The chairman of the 9/11 Commission,
Thomas Keane, is now on record [1] as calling
this "one of the most troubling aspects of our
entire report". How is it that, despite having
known for several months about al-Midhar and
al-Hazmi, nobody at Alec Station saw fit to
mention them to the Federal Bureau of Investigation
(FBI), the counter-terrorism policy board in
Washington, Immigration or the Defense Department?
The Bin Laden Issue Station - codenamed
Alec by insiders such as US Army Lieutenant
Colonel Anthony Shaffer - was the CIA unit
dedicated to reporting on al-Qaeda leader Osama
bin Laden and militants in Afghanistan. It was
this unit that had called on authorities in
Malaysia to monitor the Kuala Lumpur "terror
summit" at which plans for 9/11 were probably
finalized. Both al-Midhar and al-Hazmi were at
that meeting.
Accounts differ as to
exactly when the CIA became aware of the
hijackers' presence in America. But specific
orders were issued not to share the information:
Doug Miller, an FBI agent loaned to the Bin Laden
unit, was among those who received the
instructions. In his book Pretext for War,
author James Bamford quotes another FBI agent
loaned to Alec: "[T]hey didn't want the bureau
meddling in their business - that's why they
didn't tell ... that's why September 11
happened."
Author Lawrence Wright has
speculated that, so desperate was the CIA to get a
source inside al-Qaeda, the agency shielded the
aspiring terrorists while it tried to recruit
them. In his book The Looming Tower, Wright
also suggests a more serious possibility: lacking
any domestic jurisdiction, the agency colluded
with Saudi Arabian intelligence to keep their own
fingerprints off events. According to Wright, this
was the view of a team of FBI investigators known
as Squad I-49.
In an interview for the
documentary Who Is Richard Blee?, former
counter-terrorism czar Richard Clarke was another
insider to hint at possible Saudi involvement.
Sensationally, Clarke also accused Department of Central Intelligence head George Tenet of
personally withholding evidence from Washington.

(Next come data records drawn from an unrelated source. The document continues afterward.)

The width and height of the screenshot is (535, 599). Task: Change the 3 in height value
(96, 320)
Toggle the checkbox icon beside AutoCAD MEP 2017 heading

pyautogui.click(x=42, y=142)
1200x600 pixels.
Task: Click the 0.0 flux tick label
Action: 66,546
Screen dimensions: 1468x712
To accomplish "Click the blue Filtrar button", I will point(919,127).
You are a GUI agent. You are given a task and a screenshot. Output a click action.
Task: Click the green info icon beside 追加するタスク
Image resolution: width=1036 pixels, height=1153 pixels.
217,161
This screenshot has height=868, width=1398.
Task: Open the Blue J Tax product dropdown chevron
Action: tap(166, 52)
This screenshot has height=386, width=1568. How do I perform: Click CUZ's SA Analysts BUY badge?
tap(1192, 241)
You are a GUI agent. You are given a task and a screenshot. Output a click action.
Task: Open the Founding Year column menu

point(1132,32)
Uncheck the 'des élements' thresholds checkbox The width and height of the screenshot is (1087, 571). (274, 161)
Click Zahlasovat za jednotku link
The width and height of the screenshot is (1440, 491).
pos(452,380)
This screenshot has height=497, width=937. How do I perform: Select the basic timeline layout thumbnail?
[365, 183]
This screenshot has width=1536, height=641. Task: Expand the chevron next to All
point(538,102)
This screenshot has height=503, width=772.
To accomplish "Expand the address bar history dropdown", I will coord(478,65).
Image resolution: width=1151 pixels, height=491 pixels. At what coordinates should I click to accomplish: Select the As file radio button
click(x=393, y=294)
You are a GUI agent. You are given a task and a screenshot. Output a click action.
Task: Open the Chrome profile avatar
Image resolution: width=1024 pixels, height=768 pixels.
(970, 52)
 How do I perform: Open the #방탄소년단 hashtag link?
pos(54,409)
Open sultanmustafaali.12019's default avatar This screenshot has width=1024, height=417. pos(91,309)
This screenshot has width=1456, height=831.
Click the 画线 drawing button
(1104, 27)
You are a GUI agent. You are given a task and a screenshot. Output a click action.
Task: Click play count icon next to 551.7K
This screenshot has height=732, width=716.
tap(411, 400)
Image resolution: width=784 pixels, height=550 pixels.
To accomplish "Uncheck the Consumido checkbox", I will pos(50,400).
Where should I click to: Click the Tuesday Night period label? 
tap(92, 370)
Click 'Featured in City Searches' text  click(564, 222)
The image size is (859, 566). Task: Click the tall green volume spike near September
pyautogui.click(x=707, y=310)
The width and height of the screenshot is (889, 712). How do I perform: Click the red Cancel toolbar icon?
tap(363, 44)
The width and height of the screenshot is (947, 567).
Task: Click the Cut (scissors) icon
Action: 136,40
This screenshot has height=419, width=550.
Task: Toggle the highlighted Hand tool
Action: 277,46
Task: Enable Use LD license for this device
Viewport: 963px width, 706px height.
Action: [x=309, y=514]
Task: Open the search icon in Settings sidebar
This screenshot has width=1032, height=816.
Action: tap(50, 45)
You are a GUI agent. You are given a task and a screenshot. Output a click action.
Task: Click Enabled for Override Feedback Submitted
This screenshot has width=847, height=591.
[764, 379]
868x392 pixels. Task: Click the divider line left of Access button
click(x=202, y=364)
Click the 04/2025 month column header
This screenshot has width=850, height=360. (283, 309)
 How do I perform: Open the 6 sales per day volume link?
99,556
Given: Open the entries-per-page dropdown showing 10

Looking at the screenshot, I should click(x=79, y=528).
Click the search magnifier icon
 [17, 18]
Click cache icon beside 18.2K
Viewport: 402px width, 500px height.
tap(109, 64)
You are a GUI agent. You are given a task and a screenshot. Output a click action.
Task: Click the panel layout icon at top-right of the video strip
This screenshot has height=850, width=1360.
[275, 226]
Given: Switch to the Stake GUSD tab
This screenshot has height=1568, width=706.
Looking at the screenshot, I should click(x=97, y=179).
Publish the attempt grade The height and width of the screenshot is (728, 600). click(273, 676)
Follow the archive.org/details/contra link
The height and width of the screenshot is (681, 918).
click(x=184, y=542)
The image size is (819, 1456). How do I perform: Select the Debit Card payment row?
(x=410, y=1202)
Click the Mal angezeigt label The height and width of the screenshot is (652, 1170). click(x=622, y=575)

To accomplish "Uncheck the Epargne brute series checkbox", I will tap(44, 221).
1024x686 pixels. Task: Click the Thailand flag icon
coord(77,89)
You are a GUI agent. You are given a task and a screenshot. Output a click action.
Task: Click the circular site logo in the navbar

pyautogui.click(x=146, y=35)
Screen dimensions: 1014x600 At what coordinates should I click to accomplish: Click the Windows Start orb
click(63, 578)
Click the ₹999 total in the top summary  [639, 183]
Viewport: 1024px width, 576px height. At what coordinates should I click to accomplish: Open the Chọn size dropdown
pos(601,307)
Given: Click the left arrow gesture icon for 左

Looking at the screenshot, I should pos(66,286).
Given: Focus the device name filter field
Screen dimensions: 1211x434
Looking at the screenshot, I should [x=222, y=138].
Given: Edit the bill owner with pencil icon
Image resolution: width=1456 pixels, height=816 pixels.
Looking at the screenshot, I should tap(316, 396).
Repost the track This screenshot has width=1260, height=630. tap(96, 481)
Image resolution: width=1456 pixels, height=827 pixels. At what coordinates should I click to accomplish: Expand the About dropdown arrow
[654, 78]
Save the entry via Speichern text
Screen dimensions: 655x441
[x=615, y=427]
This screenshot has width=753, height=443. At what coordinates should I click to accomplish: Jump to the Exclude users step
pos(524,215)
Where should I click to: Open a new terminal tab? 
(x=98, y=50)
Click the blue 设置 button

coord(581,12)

Filmmakers John Duffy and Ray Nowosielski
managed to identify two key analysts involved in
burying the evidence. Despite legal threats from
the agency [2], the film is now available as a
podcast.
Backtrack to January 2003: Prince
Bandar bin Sultan is head of the Saudi Embassy in
Washington. Bandar was the man at the center of
the Al-Yamamah arms deal, a corruption scandal
involving the exchange of arms for crude oil with
Britain. A White House insider since he arrived in
Washington nearly two decades before, Bandar's
close ties with the Bush family are common
knowledge. Less widely known is that in January
2003, the Saudi Prince sat with vice president
Dick Cheney, defense secretary Donald Rumsfeld and
General Richard Myers discussing US strategy for
the invasion of Iraq.
In his book Plan
of Attack, investigative journalist Bob
Woodward claimed that when Bandar was handed a map
labeled "Top Secret Noforn" in the vice
president's office, not even the secretary of
state had been informed that his country would be
at war. Colin Powell has denied this, but the
incident serves to illustrate the prince's
extraordinary access to the inner workings of
government. All the more shocking, then, that
between 1998 and 2002, up to US$73,000 in cashier
cheques was funneled by Bandar's wife Haifa
- who once described the elder Bushes as like "my
mother and father" - to two Californian families
known to have bankrolled al-Midhar and al-Hazmi.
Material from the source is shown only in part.